Teruskan kutipan dokumen tentang kreativitas bangsa Asia, mulai dari kalimat sesudah kalimat terakhirnya.

■ Kutipan Dokumen ■
-----

Prof. Ng Aik Kwang dari University of Queensland, dalam bukunya
“Why Asians Are Less Creative Than Westerners” (2001) yang dianggap
kontroversial tapi ternyata menjadi “best seller” mengemukakan beberapa hal
tentang bangsa-bangsa Asia yg telah membuka mata & pikiran banyak orang:
1.Bagi kebanyakan orang Asia, dlm budaya mereka,
ukuran sukses dalam hidup adalah banyaknya materi yang dimiliki (rumah, mobil,
uang dan harta lain). Passion (rasa cinta terhadap sesuatu) kurang dihargai.
Akibatnya, bidang kreativitas kalah populer oleh profesi dokter, lawyer, dan
sejenisnya yang dianggap bisa lebih cepat menjadikan seorang untuk memiliki
kekayaan banyak.

-----

■ Data ■
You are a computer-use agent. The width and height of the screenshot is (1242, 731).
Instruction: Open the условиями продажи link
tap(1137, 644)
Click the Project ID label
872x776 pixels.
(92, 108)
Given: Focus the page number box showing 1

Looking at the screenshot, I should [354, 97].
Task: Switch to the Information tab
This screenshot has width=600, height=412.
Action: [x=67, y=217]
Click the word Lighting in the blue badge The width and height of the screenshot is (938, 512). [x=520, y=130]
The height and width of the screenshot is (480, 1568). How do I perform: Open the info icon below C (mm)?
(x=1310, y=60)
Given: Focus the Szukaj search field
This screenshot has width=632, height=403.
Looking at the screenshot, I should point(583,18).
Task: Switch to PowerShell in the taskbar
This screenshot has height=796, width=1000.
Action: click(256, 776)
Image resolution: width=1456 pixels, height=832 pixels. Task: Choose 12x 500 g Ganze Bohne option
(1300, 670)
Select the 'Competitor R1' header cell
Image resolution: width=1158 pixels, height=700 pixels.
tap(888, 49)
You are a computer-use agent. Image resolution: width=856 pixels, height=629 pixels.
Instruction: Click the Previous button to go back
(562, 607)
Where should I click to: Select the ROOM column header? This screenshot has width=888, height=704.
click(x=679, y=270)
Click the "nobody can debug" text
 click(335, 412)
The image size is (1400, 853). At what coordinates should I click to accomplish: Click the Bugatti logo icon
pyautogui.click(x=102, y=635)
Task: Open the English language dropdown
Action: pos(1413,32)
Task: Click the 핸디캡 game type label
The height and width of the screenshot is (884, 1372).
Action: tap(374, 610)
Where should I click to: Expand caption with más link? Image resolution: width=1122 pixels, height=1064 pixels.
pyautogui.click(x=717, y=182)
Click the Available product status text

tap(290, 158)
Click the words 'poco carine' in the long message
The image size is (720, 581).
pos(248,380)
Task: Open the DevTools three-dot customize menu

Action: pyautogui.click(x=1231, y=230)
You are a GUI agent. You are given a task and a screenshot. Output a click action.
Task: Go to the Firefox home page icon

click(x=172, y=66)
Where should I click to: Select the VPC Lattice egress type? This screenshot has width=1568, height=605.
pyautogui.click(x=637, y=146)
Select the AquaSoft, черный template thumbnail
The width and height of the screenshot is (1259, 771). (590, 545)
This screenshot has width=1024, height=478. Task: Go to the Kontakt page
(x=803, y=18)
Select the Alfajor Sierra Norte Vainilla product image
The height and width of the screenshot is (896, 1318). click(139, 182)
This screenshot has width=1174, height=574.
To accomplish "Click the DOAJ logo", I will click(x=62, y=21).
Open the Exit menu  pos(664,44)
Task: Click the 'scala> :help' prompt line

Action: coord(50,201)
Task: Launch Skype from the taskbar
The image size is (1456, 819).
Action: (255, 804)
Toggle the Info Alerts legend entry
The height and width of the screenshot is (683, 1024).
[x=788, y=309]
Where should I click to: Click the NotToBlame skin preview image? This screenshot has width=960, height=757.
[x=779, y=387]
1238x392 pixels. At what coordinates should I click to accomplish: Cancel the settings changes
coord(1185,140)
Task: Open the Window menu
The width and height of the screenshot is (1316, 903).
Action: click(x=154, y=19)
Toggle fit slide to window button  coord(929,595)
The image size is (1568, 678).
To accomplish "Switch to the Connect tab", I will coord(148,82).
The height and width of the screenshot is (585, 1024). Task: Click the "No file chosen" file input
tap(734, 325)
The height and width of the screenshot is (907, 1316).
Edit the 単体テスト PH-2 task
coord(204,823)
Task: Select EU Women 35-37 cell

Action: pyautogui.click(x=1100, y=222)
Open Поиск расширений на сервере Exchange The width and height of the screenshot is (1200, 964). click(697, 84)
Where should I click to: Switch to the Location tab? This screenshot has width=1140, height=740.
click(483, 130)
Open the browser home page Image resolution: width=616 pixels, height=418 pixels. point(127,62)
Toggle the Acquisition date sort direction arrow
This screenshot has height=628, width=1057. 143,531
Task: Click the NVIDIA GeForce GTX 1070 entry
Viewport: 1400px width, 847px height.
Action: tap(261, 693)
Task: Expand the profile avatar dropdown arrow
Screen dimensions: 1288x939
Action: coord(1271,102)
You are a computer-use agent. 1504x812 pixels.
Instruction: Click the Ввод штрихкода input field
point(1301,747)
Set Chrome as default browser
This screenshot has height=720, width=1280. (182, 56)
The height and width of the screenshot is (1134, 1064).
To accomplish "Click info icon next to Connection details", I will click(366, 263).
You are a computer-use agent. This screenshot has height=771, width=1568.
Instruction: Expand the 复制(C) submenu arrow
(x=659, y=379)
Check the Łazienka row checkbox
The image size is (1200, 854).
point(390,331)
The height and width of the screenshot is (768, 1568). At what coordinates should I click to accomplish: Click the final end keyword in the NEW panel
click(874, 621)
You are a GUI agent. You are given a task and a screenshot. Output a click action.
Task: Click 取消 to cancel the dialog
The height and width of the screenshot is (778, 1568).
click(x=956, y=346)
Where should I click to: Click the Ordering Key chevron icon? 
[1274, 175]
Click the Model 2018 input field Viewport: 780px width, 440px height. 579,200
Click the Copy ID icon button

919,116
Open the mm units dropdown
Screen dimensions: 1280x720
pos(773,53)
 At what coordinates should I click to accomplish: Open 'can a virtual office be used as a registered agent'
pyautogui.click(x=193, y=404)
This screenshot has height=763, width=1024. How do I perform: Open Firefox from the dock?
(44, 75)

-----

■ Hasil Latihan ■
2.Bagi orang Asia, banyaknya kekayaan yang
dimiliki lebih dihargai daripada CARA memperoleh kekayaan tersebut. Tidak heran
bila lebih banyak orang menyukai cerita, novel, sinetron atau film yang
bertema orang miskin jadi kaya mendadak karena beruntung menemukan harta karun,
atau dijadikan istri oleh pangeran dan sejenis itu. Tidak heran pula bila
perilaku koruptif pun ditolerir/diterima sebagai sesuatu yg wajar.
3.Bagi orang Asia, pendidikan identik dengan
hafalan berbasis “kunci jawaban” bukan pada pengertian. Ujian Nasional, tes
masuk PT dll semua berbasis hafalan. Sampai tingkat sarjana, mahasiswa
diharuskan hafal rumus-rumus Imu pasti dan ilmu hitung lainnya bukan diarahkan
untuk memahami kapan & bagaimana menggunakan rumus-rumus tsb
4.Karena berbasis hafalan, murid2 di sekolah di
Asia dijejali sebanyak mungkin pelajaran. Mereka dididik menjadi “Jack of all
trades, but master of none” (tahu sedikit sedikit ttg banyak hal tp tidak
menguasai apapun).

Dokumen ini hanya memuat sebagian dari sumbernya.